### Task directions
Pick out every line in the records below that contains the string "Open" and copy each of those lines.

___ Input ___

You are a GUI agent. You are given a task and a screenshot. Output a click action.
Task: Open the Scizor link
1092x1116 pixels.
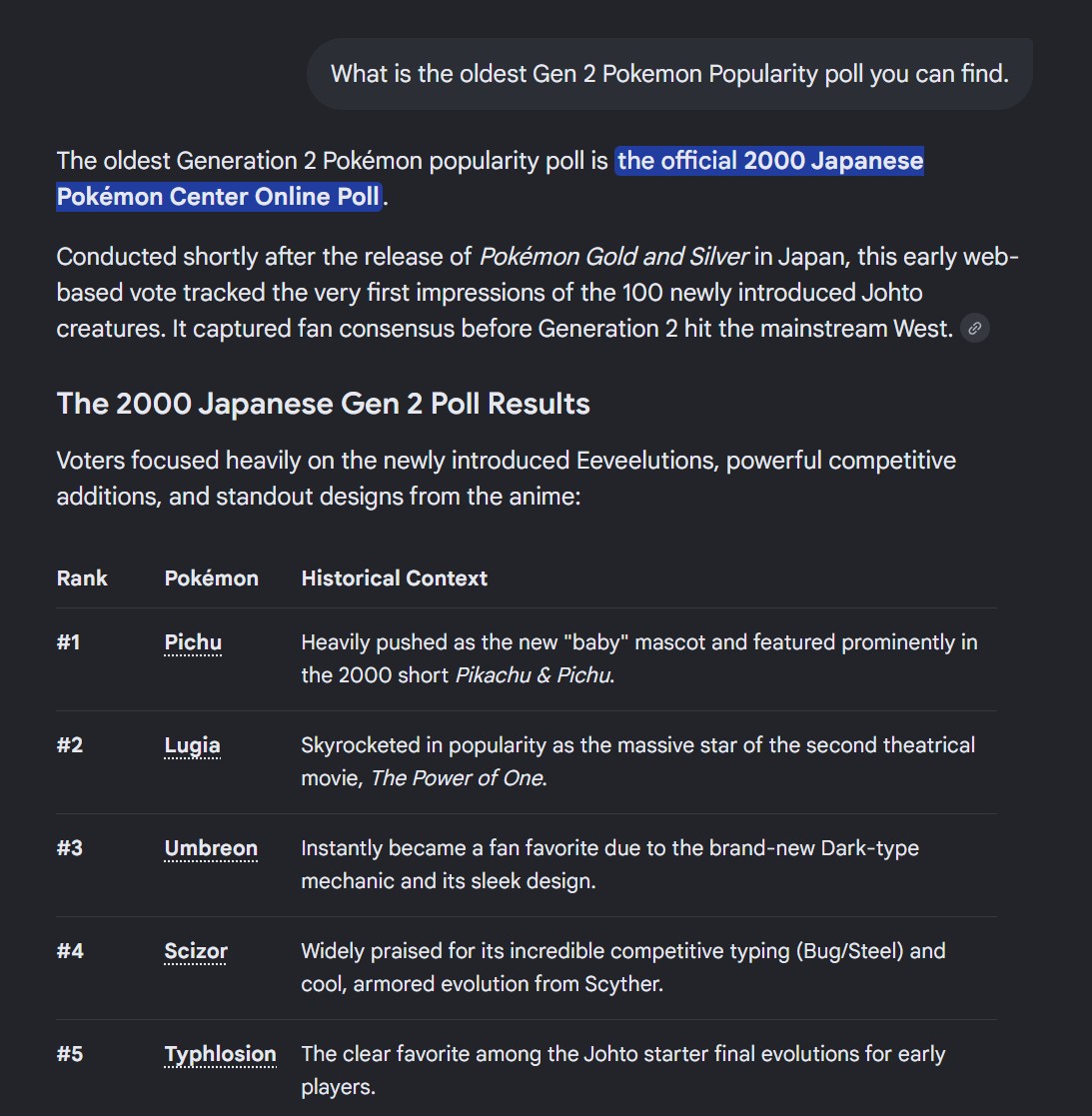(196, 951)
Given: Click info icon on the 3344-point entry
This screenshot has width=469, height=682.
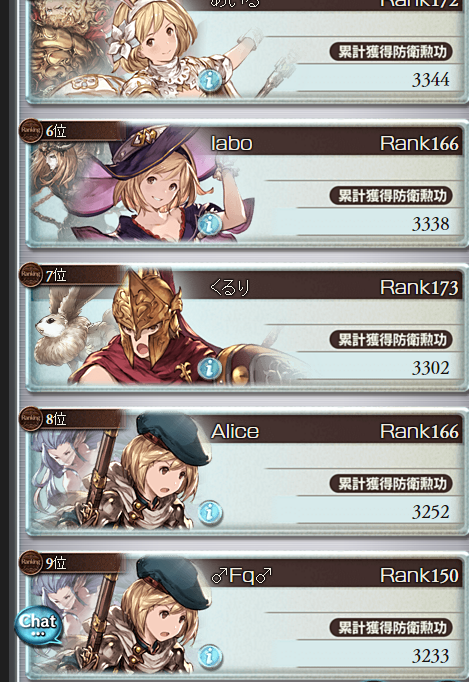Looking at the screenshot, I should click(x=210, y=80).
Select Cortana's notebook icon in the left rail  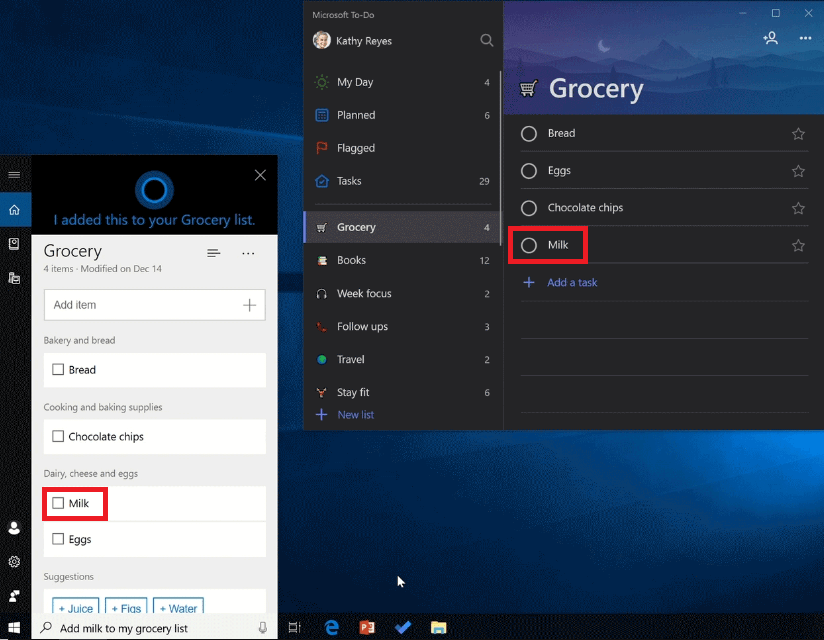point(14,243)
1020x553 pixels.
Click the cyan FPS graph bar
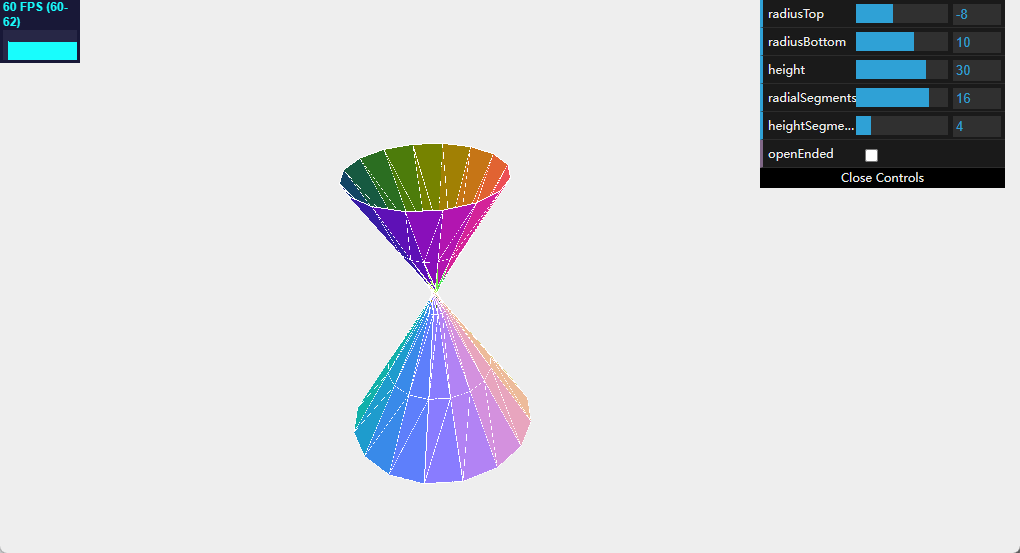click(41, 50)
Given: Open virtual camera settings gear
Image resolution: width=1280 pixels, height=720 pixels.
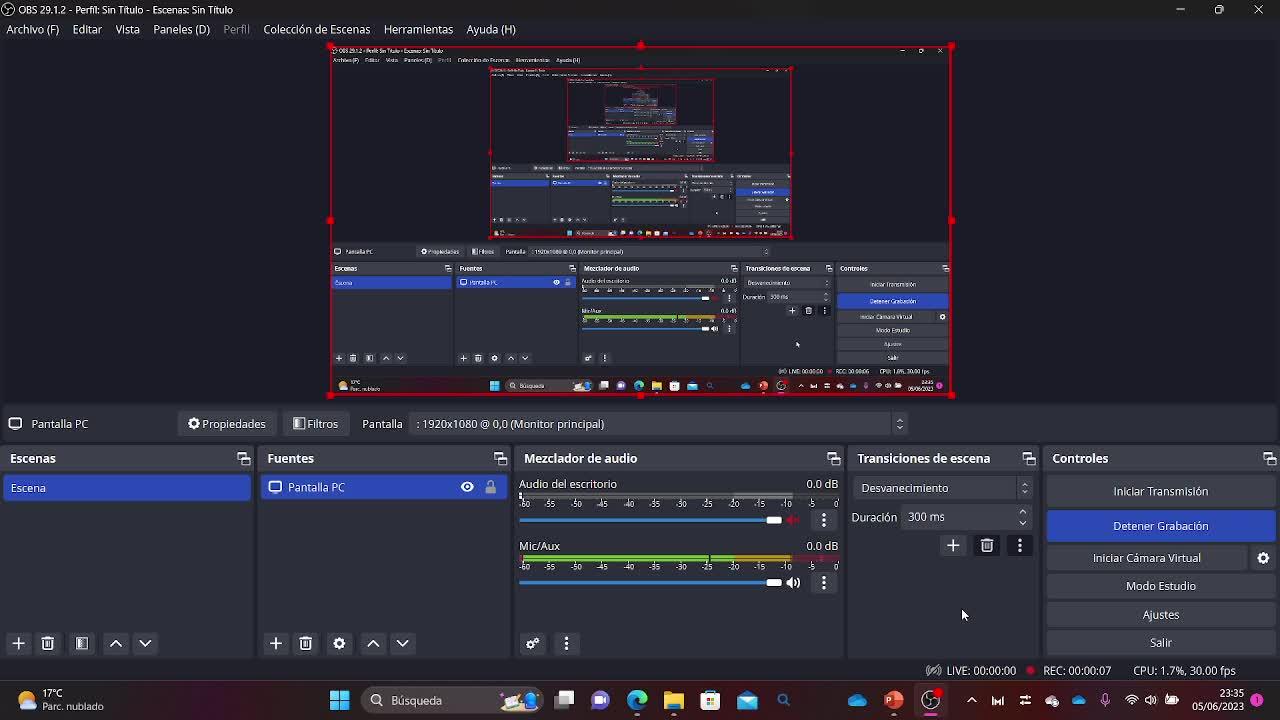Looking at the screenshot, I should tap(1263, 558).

___

### Complete answer
Task: Open the Scizor link
Given: Open virtual camera settings gear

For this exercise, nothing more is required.